Access to abortion services for migrant children in US custody became a political flashpoint during the Trump administration, which in March 2017 issued a directive prohibiting asylum officials from providing child abortion facilities without approval from the director of the Office of Refugee Resettlement. given.

Scott Lloyd, who headed the refugee agency from March 2017 to November 2018, denied multiple requests for abortions for migrant girls in US custody, citing Trump policy, court documents said. She added that shelter officers can only provide “pregnancy services and life-affirming option counselling” to pregnant girls.

One of the abortion requests denied by Lloyd was from a 17-year-old migrant girl who had repeatedly requested abortions while in US care after being raped in her home country. In his denial, Lloyd concluded that abortion was not in her “best interest,” adding that it “would not undo or erase the memory of the violence committed against her.”

“We cannot be a place of refuge while being at the same time a place of violence,” Lloyd wrote in a December 2017 memo. “We have to choose, and we must choose to protect life rather than destroy it.”

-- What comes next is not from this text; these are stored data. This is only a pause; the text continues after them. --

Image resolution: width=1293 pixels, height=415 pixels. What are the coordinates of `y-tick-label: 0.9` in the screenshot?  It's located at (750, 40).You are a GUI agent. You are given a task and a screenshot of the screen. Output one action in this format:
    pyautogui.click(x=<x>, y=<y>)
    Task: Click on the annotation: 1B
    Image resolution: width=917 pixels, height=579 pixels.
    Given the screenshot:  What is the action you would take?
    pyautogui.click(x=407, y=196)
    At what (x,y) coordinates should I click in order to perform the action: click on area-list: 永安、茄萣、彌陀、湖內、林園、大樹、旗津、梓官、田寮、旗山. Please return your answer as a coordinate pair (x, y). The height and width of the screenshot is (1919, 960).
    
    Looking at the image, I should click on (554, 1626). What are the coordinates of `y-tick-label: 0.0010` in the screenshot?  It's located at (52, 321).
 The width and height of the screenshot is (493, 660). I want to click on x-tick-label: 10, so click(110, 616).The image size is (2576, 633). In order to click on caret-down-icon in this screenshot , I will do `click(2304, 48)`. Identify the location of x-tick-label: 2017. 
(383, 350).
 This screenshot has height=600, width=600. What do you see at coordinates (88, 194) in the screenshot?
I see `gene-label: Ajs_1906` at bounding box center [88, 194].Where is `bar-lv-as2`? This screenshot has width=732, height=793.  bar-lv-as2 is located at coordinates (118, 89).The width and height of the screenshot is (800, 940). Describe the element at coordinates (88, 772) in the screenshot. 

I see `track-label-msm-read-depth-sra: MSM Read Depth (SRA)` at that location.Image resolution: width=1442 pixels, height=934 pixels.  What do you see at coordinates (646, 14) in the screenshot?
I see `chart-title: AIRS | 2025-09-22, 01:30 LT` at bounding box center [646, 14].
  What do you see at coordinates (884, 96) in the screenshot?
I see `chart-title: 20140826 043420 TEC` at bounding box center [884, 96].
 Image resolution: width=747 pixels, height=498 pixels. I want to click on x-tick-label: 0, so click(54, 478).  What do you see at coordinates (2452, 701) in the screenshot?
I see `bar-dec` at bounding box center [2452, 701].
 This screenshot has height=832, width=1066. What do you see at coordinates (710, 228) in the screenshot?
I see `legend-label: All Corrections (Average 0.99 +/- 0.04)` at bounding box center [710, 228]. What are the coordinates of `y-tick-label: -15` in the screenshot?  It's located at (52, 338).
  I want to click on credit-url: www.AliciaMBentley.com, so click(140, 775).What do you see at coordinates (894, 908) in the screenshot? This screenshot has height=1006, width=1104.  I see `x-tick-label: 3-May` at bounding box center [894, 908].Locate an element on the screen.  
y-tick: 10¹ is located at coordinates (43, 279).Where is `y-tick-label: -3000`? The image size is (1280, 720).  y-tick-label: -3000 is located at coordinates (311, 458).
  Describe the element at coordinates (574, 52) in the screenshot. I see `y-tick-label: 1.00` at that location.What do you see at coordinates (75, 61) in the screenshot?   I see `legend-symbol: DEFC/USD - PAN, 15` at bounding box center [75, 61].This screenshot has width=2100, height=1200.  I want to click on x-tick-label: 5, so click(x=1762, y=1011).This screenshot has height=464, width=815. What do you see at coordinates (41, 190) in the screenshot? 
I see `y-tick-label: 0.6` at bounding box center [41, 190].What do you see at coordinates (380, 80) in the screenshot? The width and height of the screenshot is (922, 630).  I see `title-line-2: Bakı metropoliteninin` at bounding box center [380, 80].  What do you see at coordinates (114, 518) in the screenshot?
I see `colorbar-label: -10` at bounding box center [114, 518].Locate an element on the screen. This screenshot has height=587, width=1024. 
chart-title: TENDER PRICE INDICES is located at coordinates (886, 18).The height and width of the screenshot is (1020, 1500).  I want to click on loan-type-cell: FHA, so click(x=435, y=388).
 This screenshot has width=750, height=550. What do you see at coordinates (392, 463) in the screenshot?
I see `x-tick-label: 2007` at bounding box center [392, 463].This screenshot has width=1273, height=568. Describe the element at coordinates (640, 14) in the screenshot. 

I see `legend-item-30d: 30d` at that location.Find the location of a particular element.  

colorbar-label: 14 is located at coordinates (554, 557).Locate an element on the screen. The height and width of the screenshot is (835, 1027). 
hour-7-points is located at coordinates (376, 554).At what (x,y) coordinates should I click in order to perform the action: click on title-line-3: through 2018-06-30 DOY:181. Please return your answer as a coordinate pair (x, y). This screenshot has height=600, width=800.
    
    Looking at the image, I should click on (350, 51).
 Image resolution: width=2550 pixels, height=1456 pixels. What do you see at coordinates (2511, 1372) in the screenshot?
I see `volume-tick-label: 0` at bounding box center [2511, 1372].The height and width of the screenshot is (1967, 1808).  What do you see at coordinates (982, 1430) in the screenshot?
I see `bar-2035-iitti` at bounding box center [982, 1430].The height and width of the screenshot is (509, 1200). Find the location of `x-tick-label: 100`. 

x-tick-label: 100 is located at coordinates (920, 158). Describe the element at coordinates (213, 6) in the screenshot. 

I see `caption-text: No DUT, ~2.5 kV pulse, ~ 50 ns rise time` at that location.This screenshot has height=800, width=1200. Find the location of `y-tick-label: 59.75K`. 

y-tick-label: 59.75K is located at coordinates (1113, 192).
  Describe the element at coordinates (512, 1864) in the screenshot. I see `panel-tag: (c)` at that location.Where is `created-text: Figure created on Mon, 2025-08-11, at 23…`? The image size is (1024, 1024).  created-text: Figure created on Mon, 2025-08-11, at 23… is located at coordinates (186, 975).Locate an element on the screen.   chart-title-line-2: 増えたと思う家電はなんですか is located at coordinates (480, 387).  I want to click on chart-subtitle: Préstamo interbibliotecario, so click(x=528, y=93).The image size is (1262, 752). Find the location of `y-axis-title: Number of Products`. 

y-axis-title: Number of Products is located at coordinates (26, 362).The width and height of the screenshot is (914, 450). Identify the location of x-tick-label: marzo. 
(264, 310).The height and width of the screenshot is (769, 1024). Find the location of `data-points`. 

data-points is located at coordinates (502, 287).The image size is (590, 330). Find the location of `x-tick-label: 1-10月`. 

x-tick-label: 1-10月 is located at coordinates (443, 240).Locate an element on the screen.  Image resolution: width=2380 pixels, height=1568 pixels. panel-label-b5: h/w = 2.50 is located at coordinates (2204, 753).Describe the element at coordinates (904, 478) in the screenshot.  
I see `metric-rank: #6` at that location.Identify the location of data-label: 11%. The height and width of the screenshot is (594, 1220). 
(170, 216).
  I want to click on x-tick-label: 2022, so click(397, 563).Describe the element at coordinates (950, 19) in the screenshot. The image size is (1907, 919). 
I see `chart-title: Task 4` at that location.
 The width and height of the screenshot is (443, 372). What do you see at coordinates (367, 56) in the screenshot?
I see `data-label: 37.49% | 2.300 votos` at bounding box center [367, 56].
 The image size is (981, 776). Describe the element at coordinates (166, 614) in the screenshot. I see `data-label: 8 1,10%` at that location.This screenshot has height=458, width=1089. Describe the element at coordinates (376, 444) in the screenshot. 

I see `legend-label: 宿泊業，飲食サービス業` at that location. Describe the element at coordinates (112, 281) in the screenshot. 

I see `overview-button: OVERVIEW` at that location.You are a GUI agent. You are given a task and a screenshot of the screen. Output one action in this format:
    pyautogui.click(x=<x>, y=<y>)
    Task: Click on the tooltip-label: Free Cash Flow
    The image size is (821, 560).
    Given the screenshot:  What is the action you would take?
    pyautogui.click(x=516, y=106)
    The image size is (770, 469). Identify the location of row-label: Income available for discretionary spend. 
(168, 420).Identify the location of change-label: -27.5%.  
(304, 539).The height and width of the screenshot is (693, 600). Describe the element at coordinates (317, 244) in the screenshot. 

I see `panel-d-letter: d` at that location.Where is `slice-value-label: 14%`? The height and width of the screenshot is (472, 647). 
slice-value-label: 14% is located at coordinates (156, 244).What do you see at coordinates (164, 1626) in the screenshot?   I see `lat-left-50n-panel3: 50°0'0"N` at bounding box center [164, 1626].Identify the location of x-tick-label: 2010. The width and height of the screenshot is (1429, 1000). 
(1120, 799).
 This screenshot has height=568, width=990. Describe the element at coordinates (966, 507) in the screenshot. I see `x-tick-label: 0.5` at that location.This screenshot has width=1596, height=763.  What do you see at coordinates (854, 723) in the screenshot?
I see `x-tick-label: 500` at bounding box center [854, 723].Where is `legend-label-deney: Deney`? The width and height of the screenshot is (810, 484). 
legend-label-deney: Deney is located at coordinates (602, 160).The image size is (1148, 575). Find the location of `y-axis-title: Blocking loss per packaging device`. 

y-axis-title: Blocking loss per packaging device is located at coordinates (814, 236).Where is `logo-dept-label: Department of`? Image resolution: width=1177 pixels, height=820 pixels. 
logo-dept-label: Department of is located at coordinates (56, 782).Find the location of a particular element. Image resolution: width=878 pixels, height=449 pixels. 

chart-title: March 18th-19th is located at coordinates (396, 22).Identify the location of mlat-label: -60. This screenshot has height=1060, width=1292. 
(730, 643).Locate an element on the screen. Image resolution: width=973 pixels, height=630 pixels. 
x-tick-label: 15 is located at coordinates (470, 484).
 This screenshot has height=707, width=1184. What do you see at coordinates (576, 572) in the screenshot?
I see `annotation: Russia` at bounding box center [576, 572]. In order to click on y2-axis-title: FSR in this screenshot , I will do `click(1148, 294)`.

The American Civil Liberties Union challenged Lloyd’s refusal and the Trump administration’s abortion restrictions, which federal courts found violated the US Constitution. The legal defeat forced HHS to issue guidance in September 2020 that barred officials from interfering with abortion requests for migrant children.

Brigitte Amiri, an ACLU attorney who challenged Trump abortion restrictions for migrant children, expressed concern that a future Republican administration could limit or prohibit abortions for single minors in federal care as her group’s lawsuit is now taking place. -Reverse cry v. Based on the Wade rule.

“It is indeed a delicate right that will hang in the balance in the next election,” Amiri said.

Amiri said access to abortion is particularly important for migrant children because some of them experience sexual assault on their travels to the US or their home countries, some of which consider abortion illegal.

“This is a population that has suffered a lot, and they need the ability to make decisions about their pregnancy when they are here in the United States,” she said.